Extremely idle, extremely given up to my own inclination both by nature and art, I would as willingly lend a man my blood as my pains. I have a soul free and entirely its own, and accustomed to guide itself after its own fashion; having hitherto never had either master or governor imposed upon me; I have walked as far as I would, and at the pace that best pleased myself; that is it that has rendered me unfit for the service of others, and has made me of no use to any one but myself.

Nor was there any need of forcing my heavy and lazy disposition; for being born to such a fortune as I had reason to be contented with (a reason, nevertheless, that a thousand others of my acquaintance would have rather made use of for a plank upon which to pass over in search of higher fortune, to tumult and disquiet), and with as much intelligence as I required, I sought for no more, and also got no more:

"Non agimur tumidis velis Aquilone secundo, Non tamen adversis aetatem ducimus Austris; Viribus, ingenio, specie, virtute, loco, re, Extremi primorum, extremis usque priores."

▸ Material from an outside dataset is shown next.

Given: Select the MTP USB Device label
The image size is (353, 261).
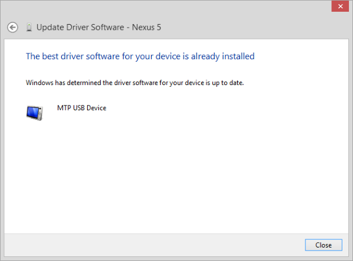Looking at the screenshot, I should click(x=82, y=108).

I had only need of what was sufficient to content me: which nevertheless is a government of soul, to take it right, equally difficult in all sorts of conditions, and that, of custom, we see more easily found in want than in abundance: forasmuch, peradventure, as according to the course of our other passions, the desire of riches is more sharpened by their use than by the need of them: and the virtue of moderation more rare than that of patience: and I never had anything to desire, but happily to enjoy the estate that God by His bounty had put into my hands. I have never known anything of trouble, and have had little to do in anything but the management of my own affairs: or, if I have, it has been upon condition to do it at my own leisure and after my own method; committed to my trust by such as had a confidence in me, who did not importune me, and who knew my humor; for good horsemen will make shift to get service out of a rusty and broken-winded jade.

 

Even my infancy was trained up after a gentle and free manner, and exempt from any rigorous subjection. All this has helped me to a complexion delicate and incapable of solicitude
 

http://oregonstate.edu/instruct/phl302/texts/montaigne/montaigne-essays--3.html#X.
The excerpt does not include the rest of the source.